“Dr. Drape, you just don’t understand what it’s like to be 22 and having to decide between happiness and money.” Ha! What a week–And may I add: what a difference a decade makes. Weekly meetings went well this week and I suspect to be getting some great final projects from students. As we wrapped up a meeting this past week, I engaged the student on his job search and how it was going. He has two great offers from two very different areas of his interest and degree area. One is with a big software development company on the west coast, the other is funded through a government grant program that would work on making cars safer in crashes. As he verbalized the thoughts going through his head, he kept having the same argument that many of us have: for love or money? This student was consumed by the almighty dollar sign and in his millennial upbringing I was not surprised. What I was surprised by was the fact that he knew he should pick the job with lower pay but with more challenge. He had ZERO excitement in his voice when he talked about the position out west with the big company. No excitement, no smile, in fact he sighed when he talked about it. His shoulders dropped, and he returned to the fact that he needed a new car and wanted to buy a house. I countered and asked him, “will you be happy with a car and a house if you’re stuck in a cube writing code all day?”
There were several things about this conversation that stuck out in my mind.
- Does this student think that I was never his age, graduating from my undergrad, and having to find a job?
- How much money does this kid think I make? Let me share with you: it’s not much!

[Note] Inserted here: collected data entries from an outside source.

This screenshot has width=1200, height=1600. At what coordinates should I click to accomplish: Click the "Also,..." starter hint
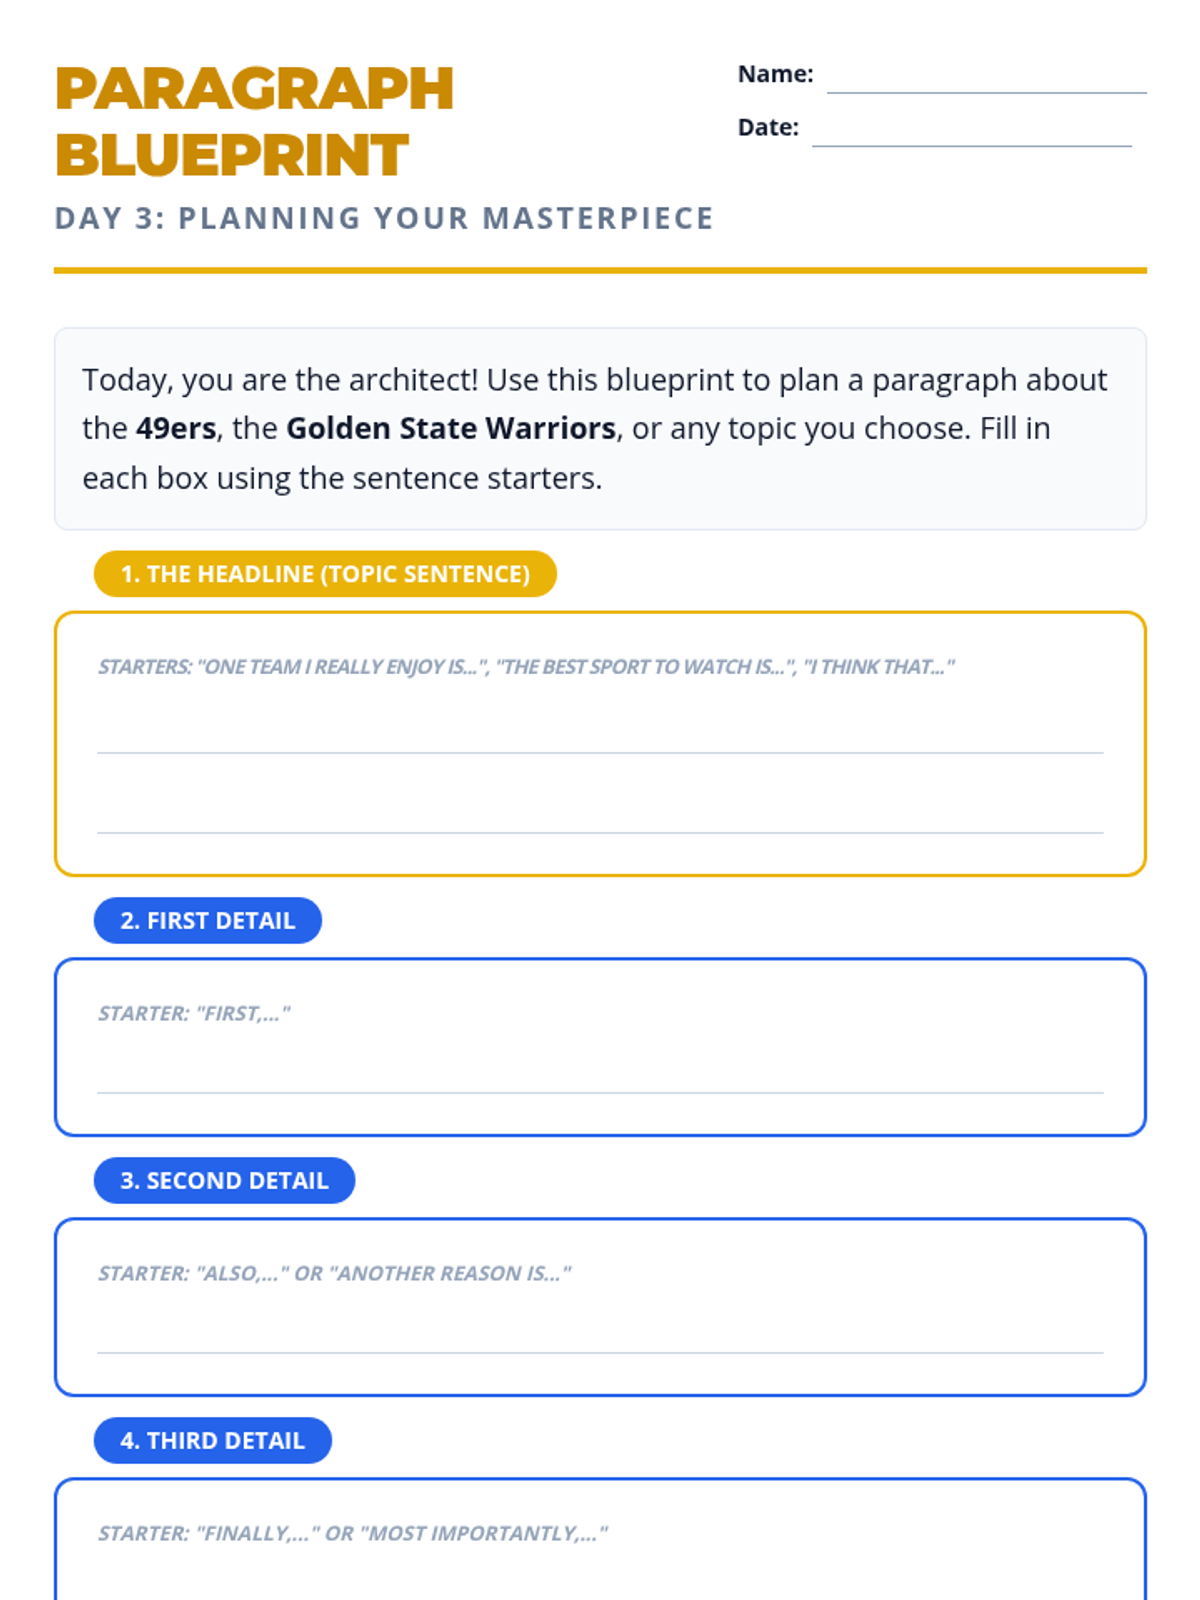(334, 1274)
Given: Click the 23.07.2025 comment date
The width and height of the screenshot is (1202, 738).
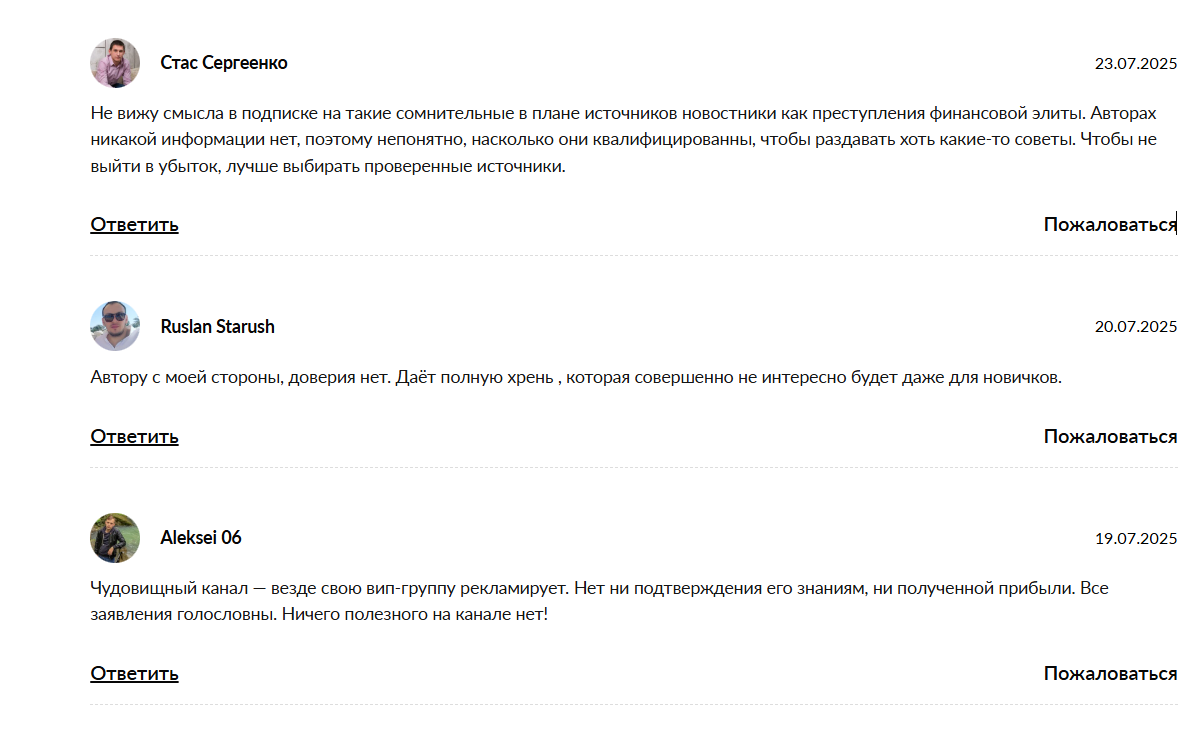Looking at the screenshot, I should 1136,64.
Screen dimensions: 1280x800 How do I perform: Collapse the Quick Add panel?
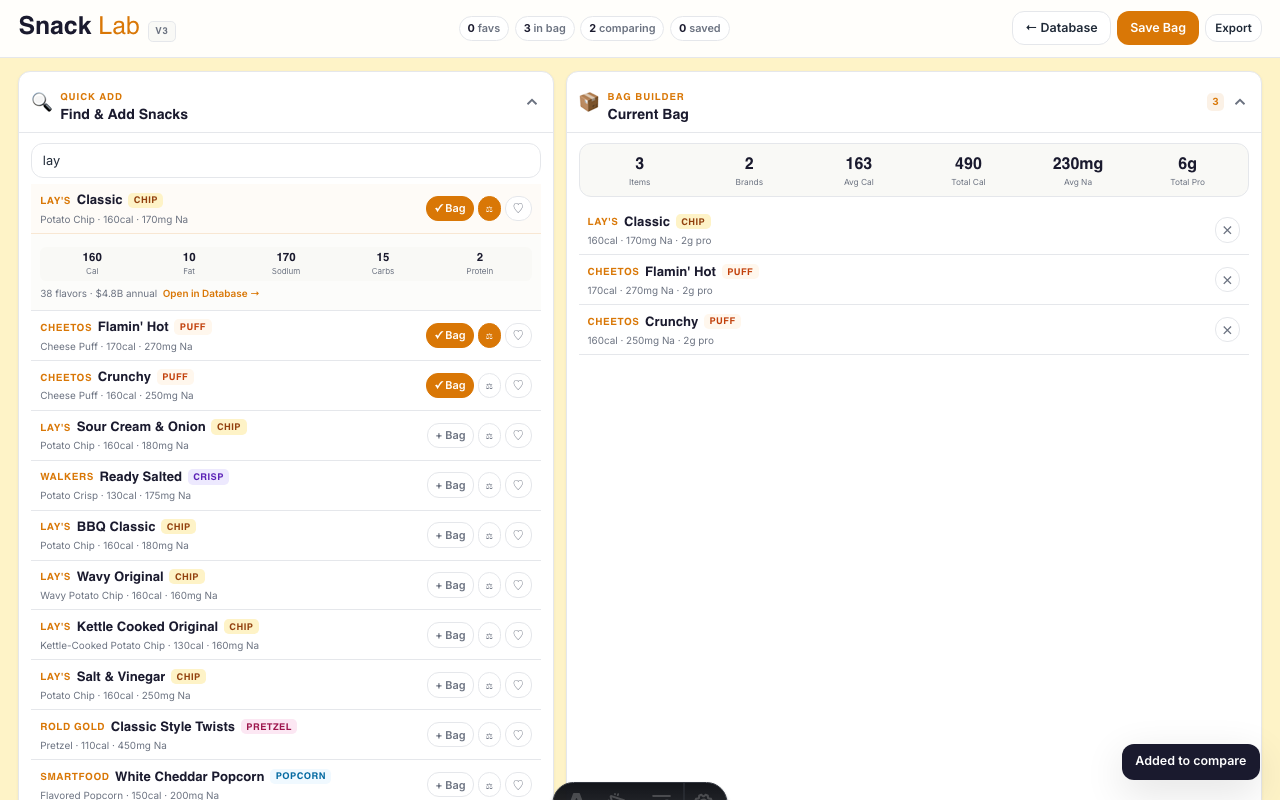tap(532, 102)
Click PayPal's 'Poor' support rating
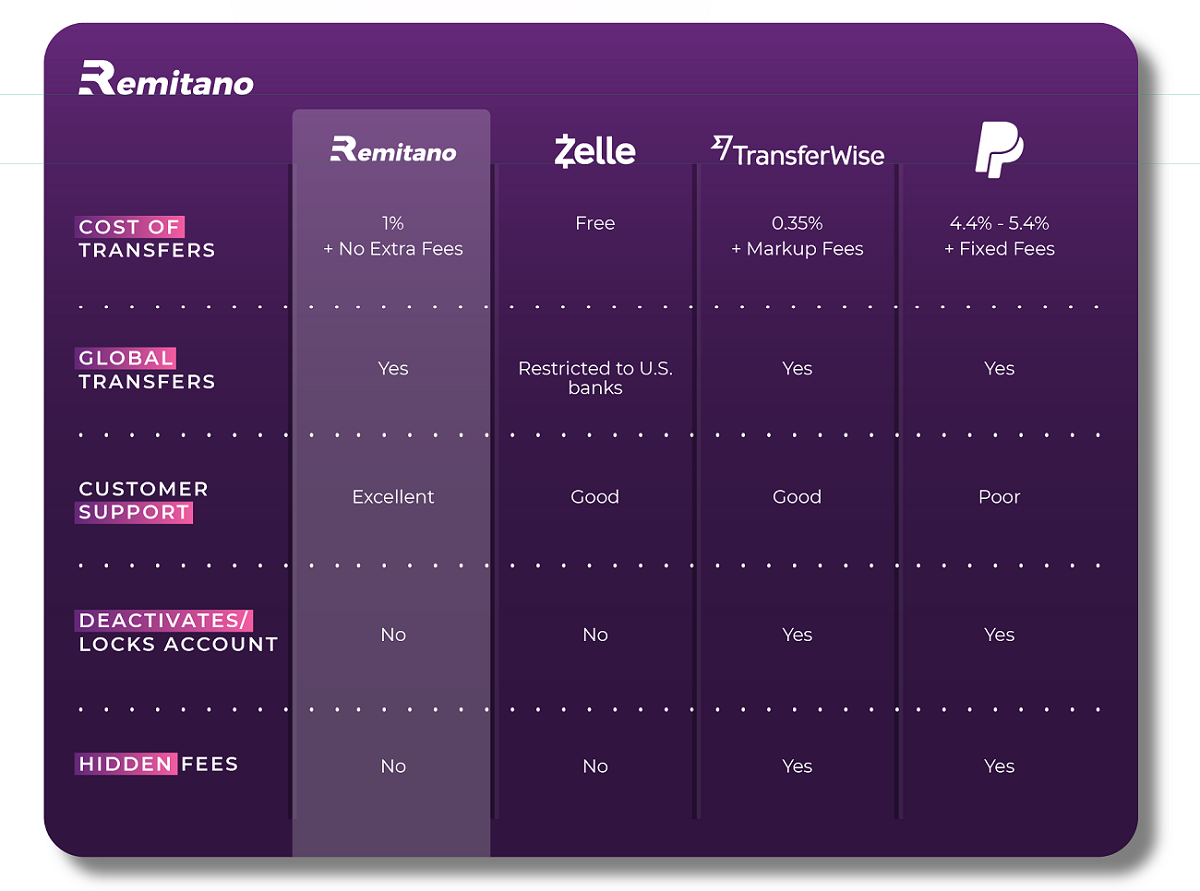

- What is driving decisions? Just money? Clearly this young man wanted to follow his heart, but the number on the piece of paper that was being dangled in front of him like a carrot to the horse was so alluring and intoxicating. I fear for this guy. He will either sink or swim.
- Who is guiding these young graduates? I know I’ve mentioned this troubling thought I keep having, but on the flip side of the coin, you can’t reason with a 22 year old very often if I remember correctly.
In the end, I tried not to ‘mom’ him to death and shared that I had once done all of those things and that in the end, I wound up choosing happiness and taking a cut in pay. I hope that he finds happiness in whatever job or career he ends up in.
As a new faculty, how do you advise students? Which part of your brain do you think with when working with them? Do you keep it all business and not get to know them?